Reputation: 621
Note: I don't need any communication between the processes/threads, I'm interested in completion signal only (that's the reason I posted this question as a new one since all other examples I've found communicated between each other).
How can I use multiprocessing
package in Python 3 to parallelize the following piece of code (the end goal is to make it run faster):
a = 123
b = 456
for id in ids: # len(ids) = 10'000
# executes a binary with CLI flags
run_binary_with_id(id, a, b)
# i.e. runs "./hello_world_exec --id id --a a --b b" which takes about 30 seconds on average
I tried the following:
import multiprocessing as mp
def run_binary_with_id(id, a, b):
run_command('./hello_world_exec --id {} --a {} --b {}'.format(id, a, b))
if __name__ == '__main__':
ctx = mp.get_context('spawn')
q = ctx.Queue()
a = 123
b = 456
ids = range(10000)
for id in ids:
p = ctx.Process(target=run_binary_with_id, args=(id,a,b))
p.start()
p.join()
# The binary was executed len(ids) number of times, do other stuff assuming everything's completed at this point
or
for id in ids:
map.apply_async(run_binary_with_id, (id,a,b))
In a similar question the answer is the following:
def consume(iterator):
deque(iterator, max_len=0)
x=pool.imap_unordered(f,((i,j) for i in range(10000) for j in range(10000)))
consume(x)
which I don't really understand at all (why do I need this consume()
).
Upvotes: 1
Views: 63
Reputation: 107124
Trying to spawn 10000 processes to run in parallel is almost certainly going to overload your system and make it run slower than running the processes sequentially due to the overhead involved in the OS having to constantly perform context switching between processes when the number of processes far exceeds the number of CPUs/cores your system has.

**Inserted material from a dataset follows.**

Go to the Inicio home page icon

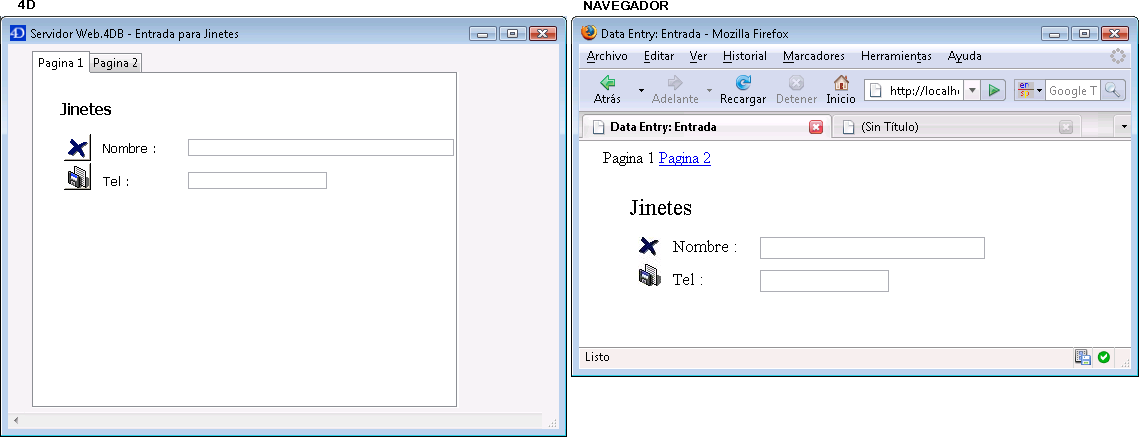click(x=840, y=89)
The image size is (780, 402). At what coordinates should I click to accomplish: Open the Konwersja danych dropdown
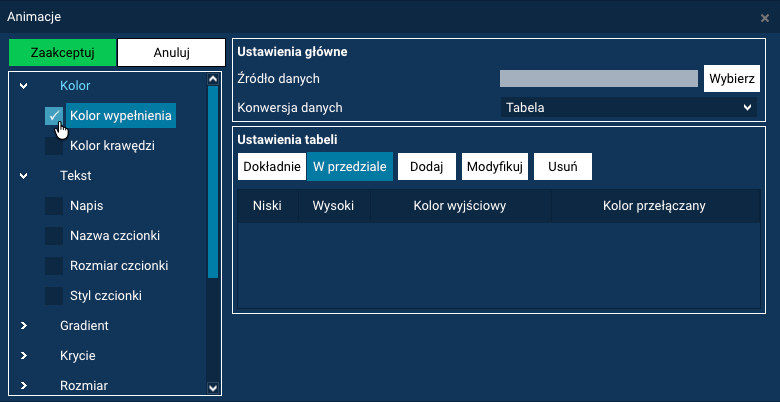628,107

You can instead use multiprocessing.Pool
to limit the number of worker processes spawned for the task. The Pool
constructor limits the number of processes to the number of cores your system has by default, but you can fine tune it if you'd like with the processes
parameter. You can then use its map
method to easily map a sequence of arguments to apply to a given function to run in parallel. It can only map one argument to the function, however, so you would have to use functools.partial
to supply default values for the other arguments, which in your case do not change between calls:
from functools import partial
if __name__ == '__main__':
_run_binary_with_id = partial(run_binary_with_id, a=123, b=456)
with mp.Pool() as pool:
pool.map(_run_binary_with_id, range(10000))
Upvotes: 1